Fiona is growing by leaps and bounds! She will be 8 months old soon. She is eating real food and her personality is amazing. We have been blessed that she is such a happy baby. She is pulling herself up to standing any time she can grab something that will help her - usually a sister. She doesn't have much use for crawling yet. She doesn't want to waste all that time on her belly. The last couple days though she has managed to start scooting backwards until she is stuck somehow. Yesterday it was against the wall and under her swing. She started crying when she bumped her head on her swing every time she tried to move. Today it was the side of her crib - one chubby leg stuck up to her knee between the slats. She is very interested in table food. Breakfast is usually a handfull (or two) of Cheerios. Cheerios are more fun and she gets to do it herself. I tend to ruin the fun when I'm feeding her and don't let her take control of the spoon until all the food is gone. So Cheerios give her the opportunity to learn. She's building great fine-motor skills and even learning the art of sharing. One for Fi, one on the floor for the doggies (who very much appreciate this and spend a good amount of time sitting by her durring meals). Freddy is big enough that his nose is right about tray height. I'm pretty sure if he wasn't so afraid of her (yup - he is) and would actually get close enough for her to reach she would give him food. I know this is coming so I'll have to watch out. I'm certain once he figures out she'll give him food he'll warm right up.

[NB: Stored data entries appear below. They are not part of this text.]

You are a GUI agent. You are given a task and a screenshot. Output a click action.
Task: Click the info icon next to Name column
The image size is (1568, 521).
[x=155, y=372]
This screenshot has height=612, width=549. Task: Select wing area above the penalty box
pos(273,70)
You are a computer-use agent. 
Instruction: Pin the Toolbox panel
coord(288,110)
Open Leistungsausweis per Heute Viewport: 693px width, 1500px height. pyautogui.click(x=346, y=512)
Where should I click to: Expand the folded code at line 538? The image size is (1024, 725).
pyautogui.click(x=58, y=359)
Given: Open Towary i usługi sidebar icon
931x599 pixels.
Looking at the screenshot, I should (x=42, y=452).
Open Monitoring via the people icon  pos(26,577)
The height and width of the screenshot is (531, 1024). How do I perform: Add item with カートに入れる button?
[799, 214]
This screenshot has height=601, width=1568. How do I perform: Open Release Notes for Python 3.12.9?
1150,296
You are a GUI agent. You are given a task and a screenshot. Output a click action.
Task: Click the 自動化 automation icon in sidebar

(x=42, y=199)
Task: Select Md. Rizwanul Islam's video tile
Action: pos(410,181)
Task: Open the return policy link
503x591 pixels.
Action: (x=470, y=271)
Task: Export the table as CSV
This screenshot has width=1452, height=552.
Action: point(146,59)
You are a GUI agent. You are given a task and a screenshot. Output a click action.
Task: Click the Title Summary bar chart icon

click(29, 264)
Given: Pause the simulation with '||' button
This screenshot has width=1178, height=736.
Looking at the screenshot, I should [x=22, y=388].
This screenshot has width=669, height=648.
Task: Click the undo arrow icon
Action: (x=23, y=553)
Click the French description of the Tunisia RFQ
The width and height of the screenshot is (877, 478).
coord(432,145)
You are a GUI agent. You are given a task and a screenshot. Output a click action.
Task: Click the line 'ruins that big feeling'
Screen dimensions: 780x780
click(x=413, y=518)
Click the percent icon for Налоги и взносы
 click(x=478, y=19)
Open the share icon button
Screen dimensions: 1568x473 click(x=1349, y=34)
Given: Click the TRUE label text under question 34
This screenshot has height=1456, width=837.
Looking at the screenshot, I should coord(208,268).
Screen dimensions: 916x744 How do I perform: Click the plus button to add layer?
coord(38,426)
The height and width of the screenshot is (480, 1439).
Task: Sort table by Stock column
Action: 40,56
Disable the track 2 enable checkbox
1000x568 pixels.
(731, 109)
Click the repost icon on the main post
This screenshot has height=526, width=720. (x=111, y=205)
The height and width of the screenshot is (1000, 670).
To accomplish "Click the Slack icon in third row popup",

She is still breastfed except for the solid food she gets. I'm pretty proud of myself for that. There have been difficulties but on the whole it's been fairly easy. I count myself one of the lucky ones. It has been a wonderful experience. I wish it wasn't hindering getting pregnant again but as far as "downsides" go - that one is pretty moderate.
And yes, for those of you paying attention and keeping track we are trying for baby #5. I am a little crazy. I have always wanted a big family and I'm happy to be able to have one. Five is a lot of children but it is a chaos Doug and I both enjoy.
I'm adjusting to being a stay at home mom again. While I do work part time and from home, I still consider myself a SAHM. It's an adjustment for me after so many years but I am enjoying it. It affords me the luxury to be here for my girls as they need me - and they do. I miss some of the social interaction that I had while working. I have yet to venture into the world of play-dates and mom's groups. I'll get there. But for now I'm ok with my solitude.
Doug is loving his new job as the Market Assets Protection Manager (MAPM) at Walmart. It's a lot of work and he so far has not had a "slow" day. It's work he enjoys and is good at. There is so much that he wants to do withing the position that we will hopefully be here for a long while.
Well that's it for now. You're all caught up. I'll get better at it. I'll post more frequently and we can avoid these long explinations of what has been going on for the last couple months and maybe I can get some substance back into this thing.
Thank you all for your love, patience and interest!